Enquanto os outros são verdadeiramente senis, estes são verdadeiramente
ridículos, e pior que tudo, tornam ridícula toda uma plateia de aplausos que
fazem um ser razoável, e com muita vontade de rir, sentir-se sozinho ante a
portentosa bandeira da razão, da arte, da cultura, da política, da ciência, do
saber, da civilização inteira!… São tão grandes e frequentes os espectáculos da
vaidade, da mania da intelectualidade, da mania da diferença, da mania da
inteligência, da mania do conhecimento, da mania… da mania de ser idiota, que dá
vontade de chorar.
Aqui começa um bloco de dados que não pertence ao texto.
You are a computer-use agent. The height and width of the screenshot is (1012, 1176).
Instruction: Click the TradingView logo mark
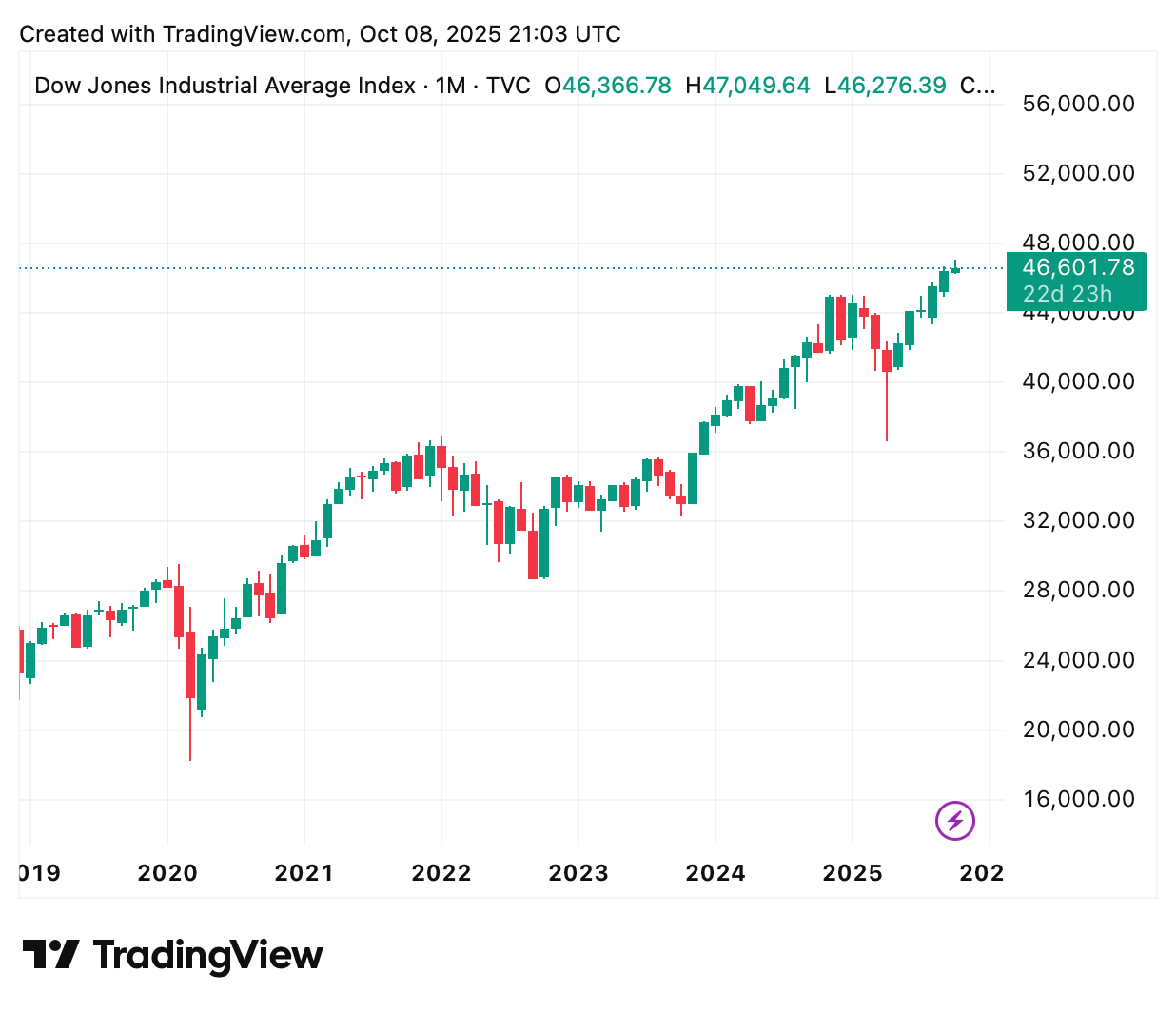click(x=50, y=954)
Interrogamos pessoas inteligentes, ou pelo menos que nós
consideramos, para ver se não pensam também assim, e se não têm de contrair o
impulso do riso ou oprimir no peito o escárnio, ao ver semelhantes
imbecilidades serem elevadas aos cumes da civilização do lugar, de modo a
tornarem ainda mais inflamado o ego que as produz. Quantas vezes já não saiu
dessas interrogações um desapontamento total, ou pelos menos parcial, doseado
de muita indiferença, perante qualquer tipo de espectáculo, até o mais
rocambolesco! Daí que ficamos sós, como únicos espectadores de uma cena onde
todos participam, de uma maneira ou de outra, inclusive nós, com o nosso
silêncio perante a manifesta imbecilidade, que de tão calado é aceitação de que
se elevem os burros ao céu das estrelas perenes de uma ou duas épocas, que não
duram mais que isso, por norma que também tem alguma excepção. Chegamos a
duvidar se não haverá injustiça no nosso julgamento, se não será vaidade pior
estarmos sempre a ver burros pentear as orelhas frente aos espelhos da época,
se não estaremos a ser ainda mais burros e vaidosos ao inflamar o ego no nosso
auto-espectáculo do desprezo. Mas não! Haja razão! Há coisas que não podem
caber na cabeça de ninguém. Não vale a pena entrar na auto-crussificação que
resultará por ventura em vaidade pior que a “normal” e da qual se sai ainda
mais insane que os insanes “normais”. Há vaidades e vaidades, e há tanta gente
elevada que devia rastejar, que por não sabermos porque estão em cima do palco
a ladrar, não quer dizer que não sejam uns autênticos rafeiros, sobretudo os
que pensam que não, os que nem sequer duvidam que lhes possa acontecer! Há
coisas que não vamos engolir sem soluçar.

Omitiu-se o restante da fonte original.